What is claimed is: 1. A method of treating a patient comprises administering to said patient a therapeutically effective amount of an injectable formulation comprising microparticles, the microparticles comprising at least one active pharmaceutical ingredient and a poly(lactic-co-glycolic) acid copolymer (PLGA) matrix, said microparticles manufactured by microfluidic devices.

2 Microparticles of claim 1 manufactured by microfluidic devices using a single emulsion technique.

3 Microparticles of claim 1 manufactured by microfluidic devices using the double emulsion method.

4 Microparticles of claim 1 wherein these microparticles comprise at least 5% by weight of one or more infection management active pharmaceutical ingredients.

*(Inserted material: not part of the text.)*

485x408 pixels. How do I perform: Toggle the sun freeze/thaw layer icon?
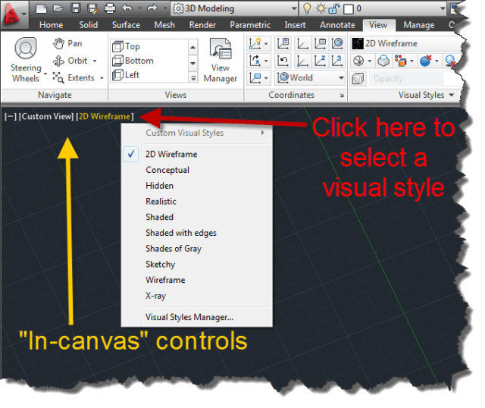321,9
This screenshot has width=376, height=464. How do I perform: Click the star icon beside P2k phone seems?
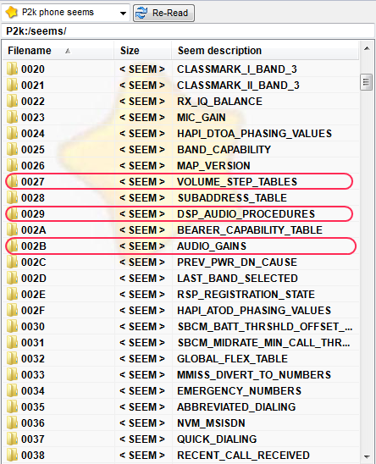(x=11, y=13)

5 A microparticle formed of a PLGA matrix of claim 1 wherein the PLGA matrix comprises a lactic acid to glycolic acid molar ratio of 50/50 or 75/25 or of from 50/50 or 75/25.

6 The method of claim 1 wherein the active pharmaceutical ingredient is vancomycin hydrochloride, gentamicin sulfate, rifampicin, or tobramycin, or a combination thereof.

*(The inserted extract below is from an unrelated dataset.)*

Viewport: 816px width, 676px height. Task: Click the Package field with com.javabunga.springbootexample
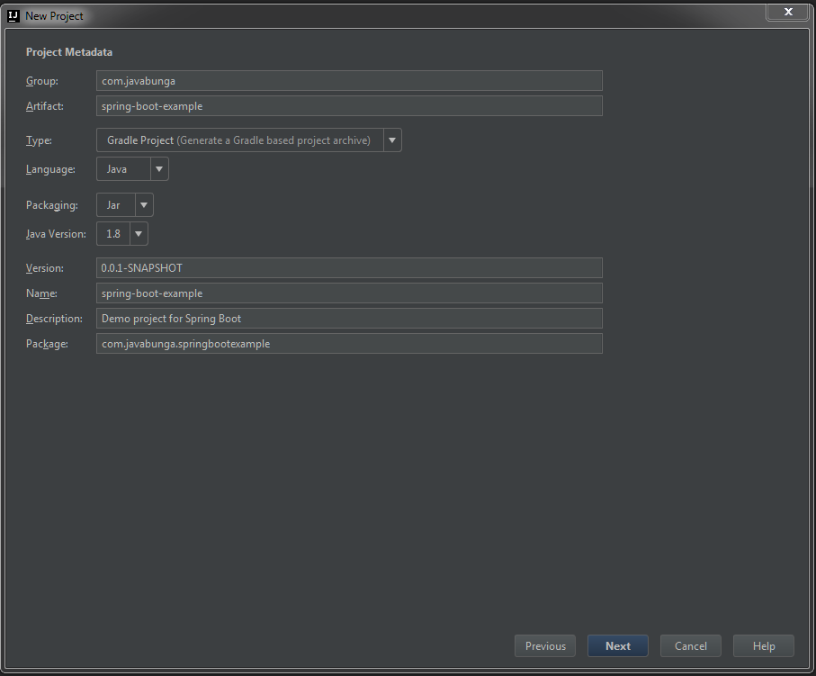click(x=349, y=344)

7 The method of claim 1, wherein the injectable formulation further comprises a dilution fluid.

8 The method of claim 1, wherein the injectable formulation is administered as one or more intra- articular injections.

9 The method of claim 1, wherein the active pharmaceutical ingredient is released for between at least 7 days and 90 days following administration to a patient.

10 The method of claim 1, wherein the loading capacity of the active pharmaceutical ingredient in the microparticles is above 5%, from 5% to 90%, or from 10% to 80%.

11 The method of claim 1, wherein the microparticles further comprise a polyethylene glycol (PEG).

12 The method of claim 1, wherein the patient is human.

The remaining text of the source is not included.